> EXCERPT TO READ:
---*---

“Data that are captured in a standardized, automated fashion can help in identifying trends and benchmarking, which are powerful tools in identifying areas for process improvement and making the case for increased resource allocations,” Clayton says.
The new healthcare-delivery model revolves around the electronic health record (EHR), a one-stop documentation system that fosters safer handoffs, communication between providers, informed decisions, accurate discharge plans, and other benefits. Aggregated across multiple healthcare organizations, patient data can serve to pinpoint important healthcare trends and spawn system-wide ideas for cutting costs, improving efficiency, and managing chronic disease.
In the past, computers in healthcare facilities have been used largely to capture nonclinical data such as room turnover times or total orthopedic cases, says Denise Downing, RN, MS, a clinical informatics specialist for the Association of periOperative Registered Nurses. But with new systems focused on patient care, “now you can drill down and see what kind of orthopedic cases were done; the patient population in which a particular procedure is done; the positioning aids that were used, which ties into pressure ulcer outcomes; and comorbidities such as diabetes,” she says. “This will all provide data for development of best practices.”

---*---

Collected data entries
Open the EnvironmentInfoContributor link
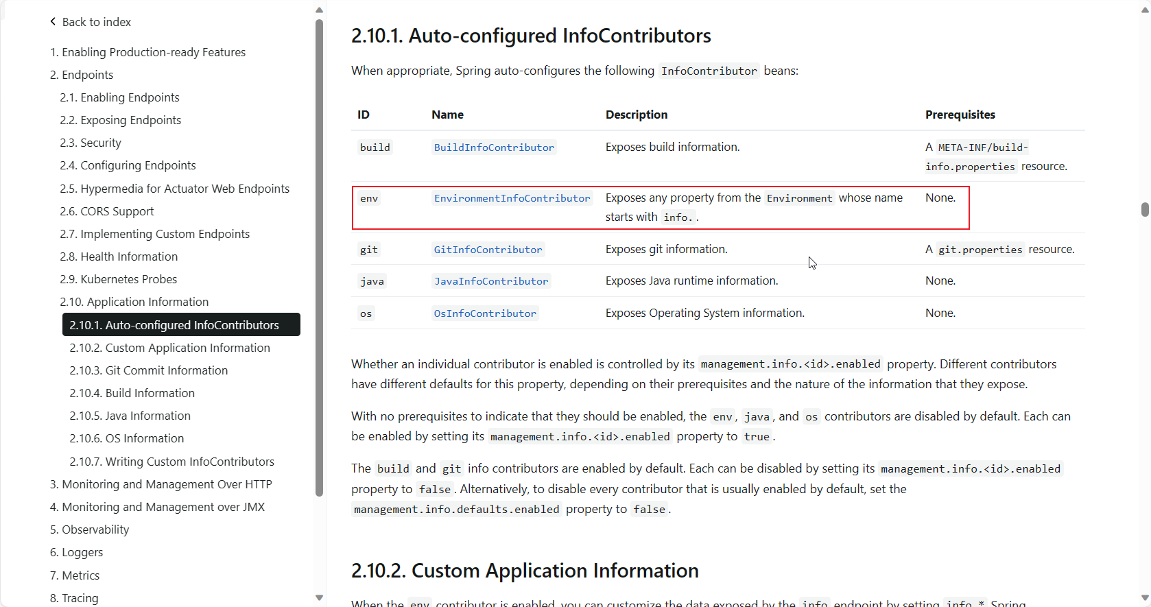511,198
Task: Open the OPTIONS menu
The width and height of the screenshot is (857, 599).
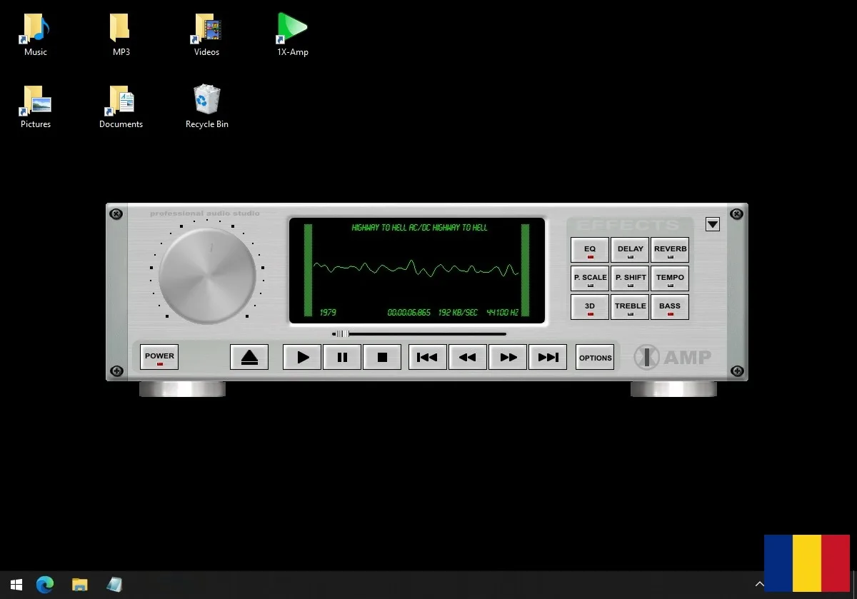Action: point(595,358)
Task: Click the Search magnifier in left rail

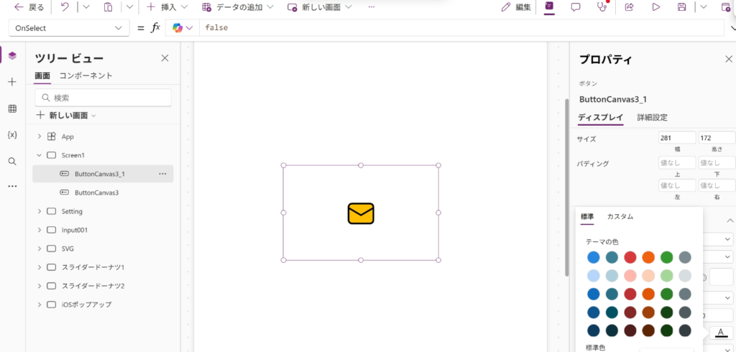Action: point(12,161)
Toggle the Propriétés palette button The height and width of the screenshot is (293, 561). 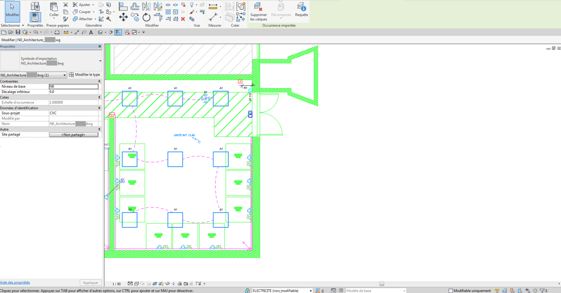[35, 17]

---*---

> PROBLEM DESCRIPTION: In the passage on electronic health records, what kind of data did computers in healthcare facilities largely capture in the past?

> REPLY: Nonclinical data, such as room turnover times or total orthopedic cases.